3) BET Thresholds: The Business Enterprise Tax requires businesses large and small to pay the state based not on their profits, but on their total receipts. The tax was put in place in 1993 to broaden the state’s business tax base, which had concentrated to a few large, profitable businesses paying the Business Profits Tax. But the BET only kicks in after a business has reached a threshold of $150,000 in gross receipts or $75,000 in enterprise value. Once a business grows to that level, it pays 0.75% in taxes on every dollar that comes in the door, regardless of expenses. The DRA Memo suggests lowering those thresholds to their original levels of $100,000 and $50,000, and estimates that the lower threshold would generate an additional $2 million annually.

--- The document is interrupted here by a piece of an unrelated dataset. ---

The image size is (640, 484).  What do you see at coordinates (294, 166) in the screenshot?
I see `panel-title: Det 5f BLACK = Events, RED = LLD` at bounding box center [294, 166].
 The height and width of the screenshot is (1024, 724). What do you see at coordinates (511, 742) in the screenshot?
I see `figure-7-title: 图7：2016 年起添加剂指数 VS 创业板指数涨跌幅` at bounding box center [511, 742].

4) Net Operating Losses: Under current law, businesses are allowed to carryover net operating losses into future tax years in order to offset future tax liability. The carry forward amount for NOL’s generated after July 1, 2005 is $1 million each year. The DRA Memo mentions that the original carry forward amount was limited to $250,000 annually back in 1988, and was NOL’s could only be carried over for five years. The DRA Memo does not estimate how much additional revenue would be generated by reverting to the lower limits.

5) Online Booking of Room Rentals: According to the DRA Memo, online travel companies charge customers for hotel occupancy taxes when they book their rooms, but pay only a portion of those taxes to local and state governments. Clougherty argues that the issue in current under litigation, but recommended that New Hampshire create a new category of “wholesaler” to apply to online travel companies. However, administering this tax, and collecting it from out-of-state businesses with no link to New Hampshire could be difficult. Clougherty explains that his office is working with the Federation of Tax Administrators to draft federal legislation to enable states to collect taxes charged by online travel companies.
Federally, a number of tax increases kicked in at the stroke of midnight due to inaction by Democrats in Washington (via the Heritage Foundation):
The House has passed legislation (H.R. 4213) that would have extended 63 current tax provisions, but the Senate failed to bring this bill to a vote. Thus, all of these provisions expired at midnight last night. Notable provisions as reported today by Tax Notes include:

Deduction of state and local general sales taxes (section 164) (Personal Tax Incentives)

Additional standard deduction, up to $500 for individuals and $1,000 for couples, for state and local property taxes (section 63) (Personal Tax Incentives)

Research tax credit and alternative simplified credit (section 41) (General Business Tax Incentives)

New markets tax credit (section 45D) (Community Assistance Provisions)

Empowerment zone incentives (sections 1391 and 1202) (Community Assistance Provisions)

Renewal community tax incentives (sections 1400E, 1400F, 1400I, and 1400J) (Community Assistance Provisions)

District of Columbia Investment Incentives (sections 1400, 1400A, 1400B, and 1400C) (Community Assistance Provisions)

Net disaster loss designation and $500 limit per casualty for personal casualty losses attributed to federally declared natural disasters (section 165) (General Disaster Relief Provisions)

Expensing for qualified disaster expenses (section 198A) (General Disaster Relief Provisions)

Biodiesel and renewable diesel incentives (section 40A) (Energy Incentives)

Alternative motor vehicle credit for heavy hybrids (section 30B) (Energy Incentives)

1 comment:

  1. What about the proposed 5% tax on LLC's?